Staff at the Los Angeles Times, shaken by months of turmoil, voiced anxiety on Monday over Chicago billionaire Sam Zell’s planned buyout even as the paper ran a story about the real estate mogul’s reputation as a hard-nosed “grave dancer.”
“There is definitely trepidation and uncertainty,” reporter Andrew Blankstein told Reuters. “The employees are going to be taking on a lot of the risk of the deal. But they could also get rewards. The question in a struggling industry is which way do we go?”
Some staffers expressed qualms that Zell lacks previous newspaper experience and that the 65-year-old Chicagoan has described his Tribune bid strictly as a financial investment.
“What we’re looking for is an owner who wants to build the company and make it a better newspaper and recognizes that we have a public service role,” veteran legal affairs reporter Henry Weinstein. He added: “I’m not passing any judgments until we hear something from (Zell) about what he’s going to do with the newspaper.”

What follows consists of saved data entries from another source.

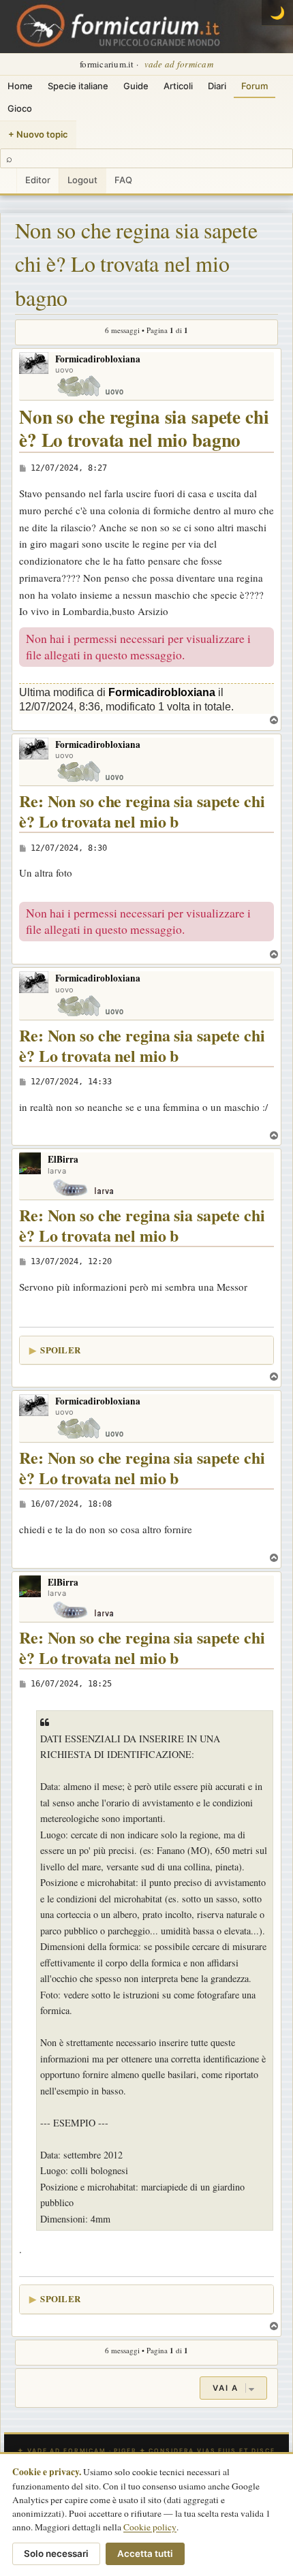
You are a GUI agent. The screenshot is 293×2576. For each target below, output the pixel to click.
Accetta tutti (145, 2553)
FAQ (123, 179)
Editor (37, 179)
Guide (136, 85)
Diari (217, 85)
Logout (82, 179)
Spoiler (60, 1349)
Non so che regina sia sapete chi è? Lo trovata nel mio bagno (136, 263)
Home (20, 85)
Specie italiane (78, 85)
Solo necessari (56, 2553)
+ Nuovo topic (38, 134)
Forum (254, 85)
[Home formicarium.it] (146, 26)
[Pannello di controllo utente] (8, 180)
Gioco (19, 108)
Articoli (178, 85)
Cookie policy (149, 2527)
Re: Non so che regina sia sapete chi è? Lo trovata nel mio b (142, 811)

Times media critic Tim Rutten said, “I think there’s a great deal of uncertainty … because it’s a very ambiguous kind of agreement, whose implications for the journalism of the Tribune papers are pretty uncertain.”
“There’s been no love lost between L.A. and Chicago, and the fact that (Zell) is a real estate guy from Chicago just kind of reinforces this idea that once again we’re going to be the ones who are on the outs,” one Times reporter, who spoke on condition of anonymity, said.